Reparation payments could narrow the racial wealth gap, and narrow disparities in access to health care, housing, and employment, the study finds. (Credit: Getty Images)

If reparations for the descendants of enslaved people had occurred before the COVID-19 pandemic, virus transmissions could have been significantly lower not only for Black Americans, but also across racial groups, according to new research.

“We demonstrate that had a program of reparations for Black American descendants of US slavery been enacted prior to the pandemic—had the nation already closed the racial wealth gap—infection rates and mortality would have been dramatically lower not only for black Americans but for all Americans,” says coauthor William A. Darity, Jr., professor of public policy at Duke University’s Sanford School.

COVID-19 has had a disproportionate impact on racial minorities.

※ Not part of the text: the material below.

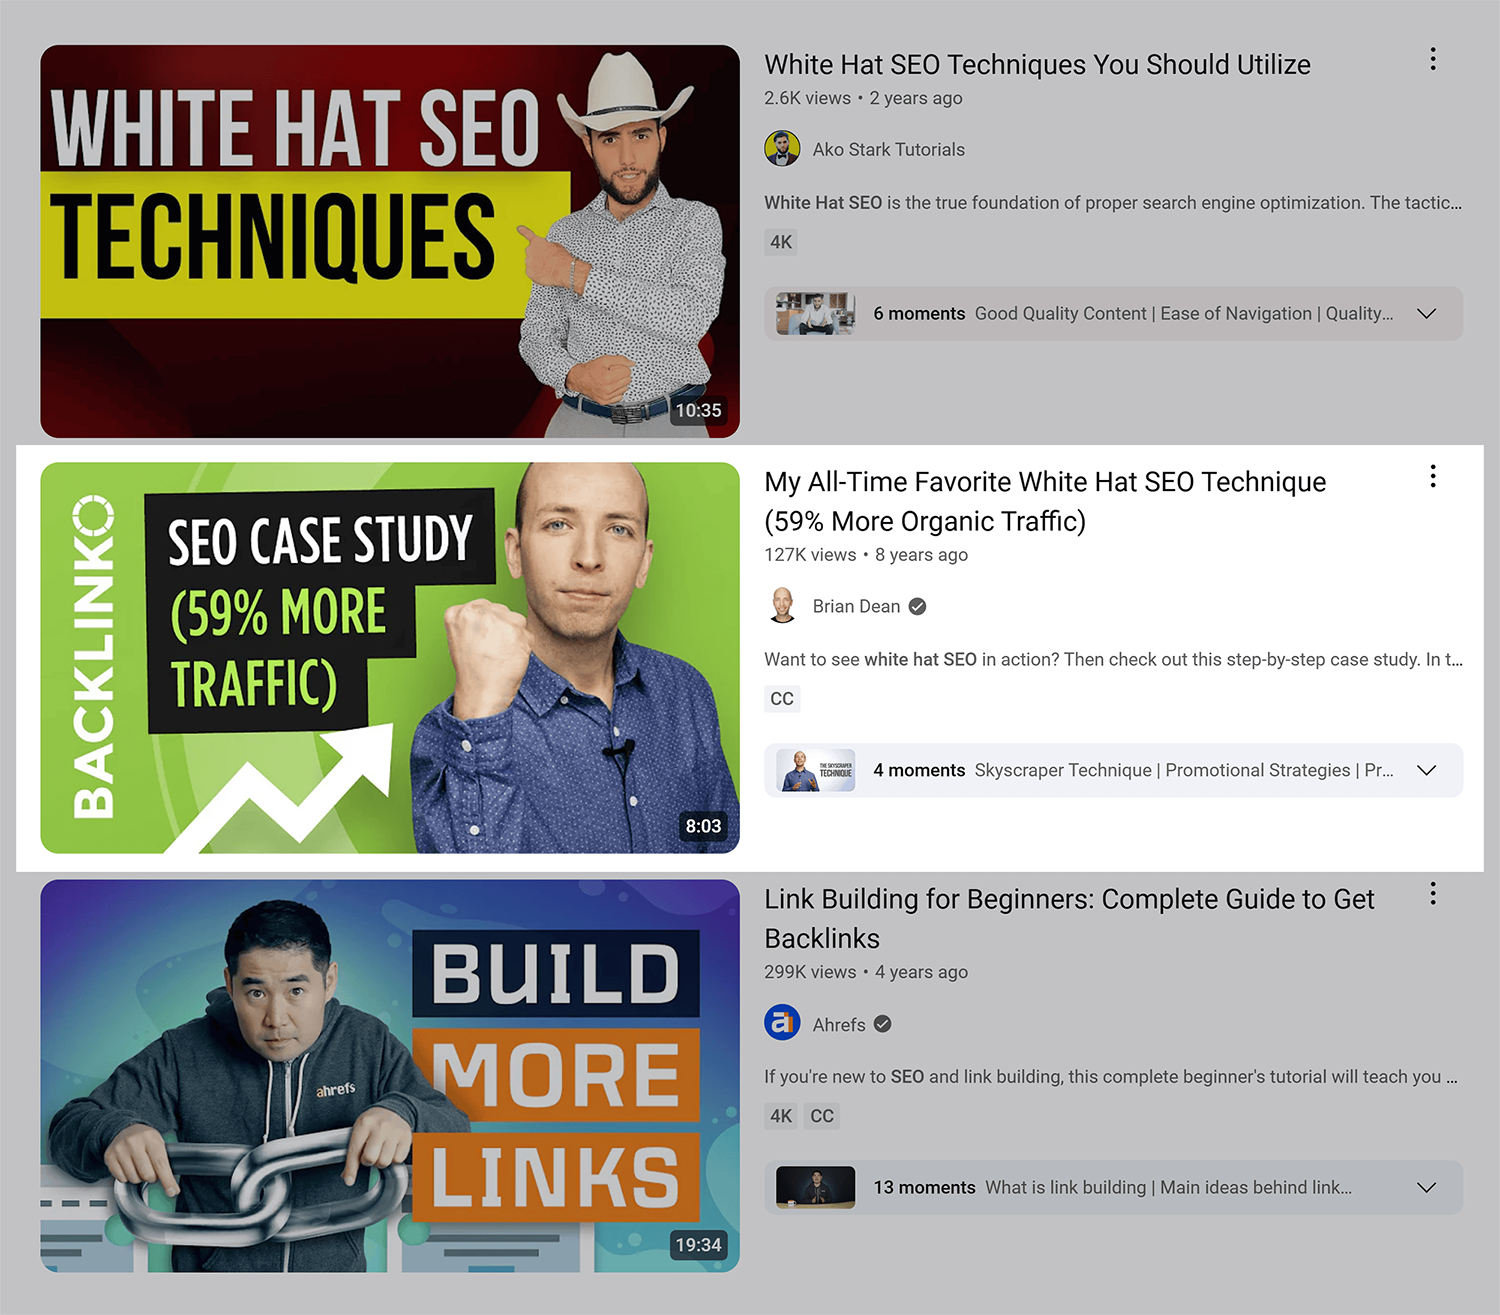Visit Brian Dean channel name link
Viewport: 1500px width, 1315px height.
tap(856, 606)
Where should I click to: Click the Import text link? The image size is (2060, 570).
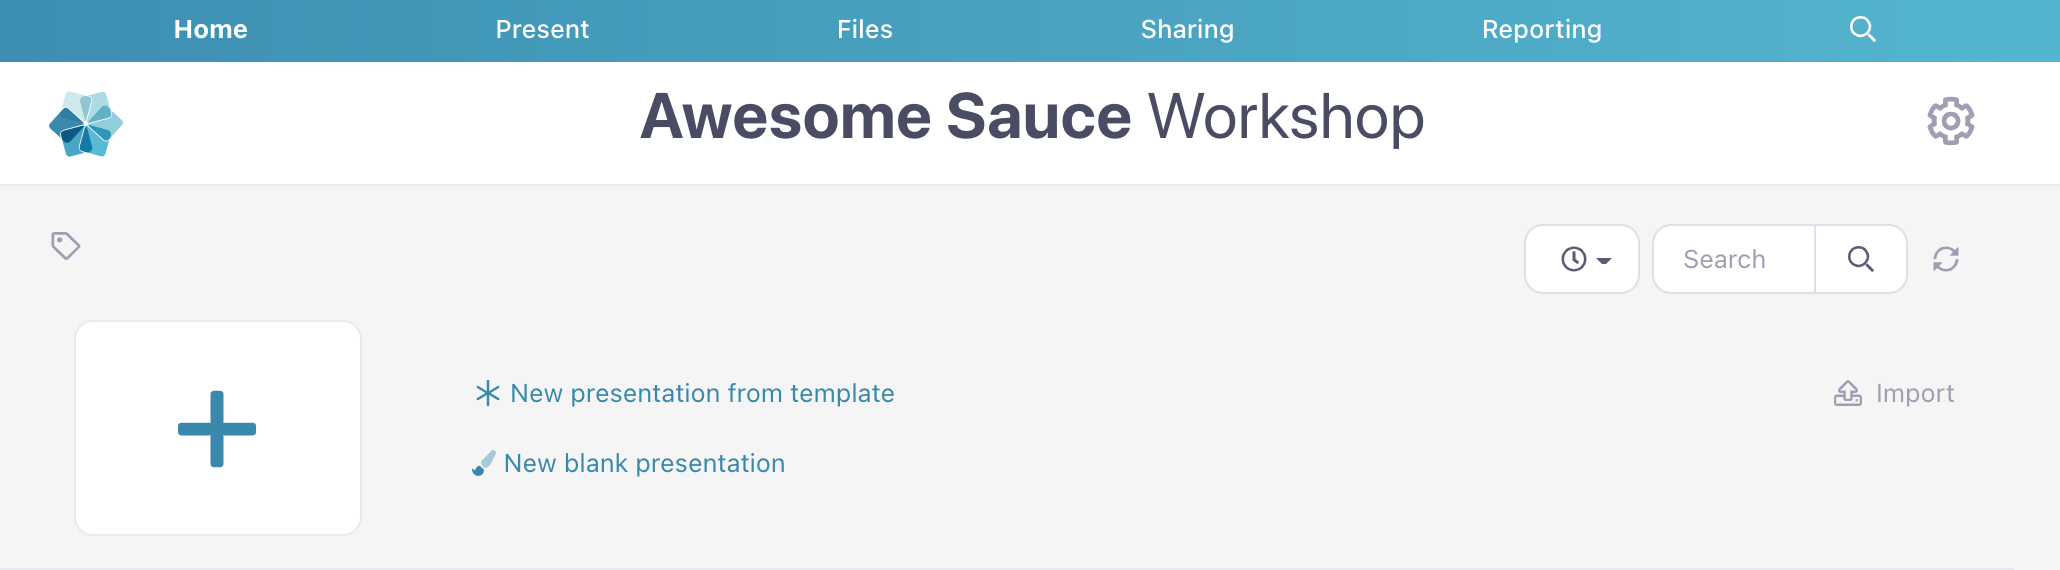pyautogui.click(x=1914, y=393)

Black Americans have infection rates one and one-half times higher than whites and are three times more likely to die, according to the US Centers for Disease Control.

“The potential health impacts of racial-justice interventions are rarely explored,” write the study’s authors. The study appears in the journal Social Science & Medicine.

The researchers based their analysis on a close examination of the state of Louisiana, which has high rates of income inequality. They compared infection rate data from Louisiana with data from South Korea, a society is that relatively egalitarian, during the first two months of the pandemic.

Reparation payments could narrow the racial wealth gap, and narrow disparities in access to health care, housing, and employment, the study finds.

Reparations would have lowered the presence of pre-existing conditions that exacerbate Black vulnerability to COVID 19. Reparations would have reduced transmission of the virus among Black people by decreasing overcrowded housing, the authors write. Finally, Black Americans would not be forced to work as frequently as high-risk frontline workers, a factor compounding the spread of the disease by overcrowding.

The resulting COVID transmission rates would have been 31 to 68% lower for all Louisianans, the authors state.

Darity conducted the research with colleagues from Harvard Medical School, the Lancet Commission of Reparations and Redistributive Justice, and others.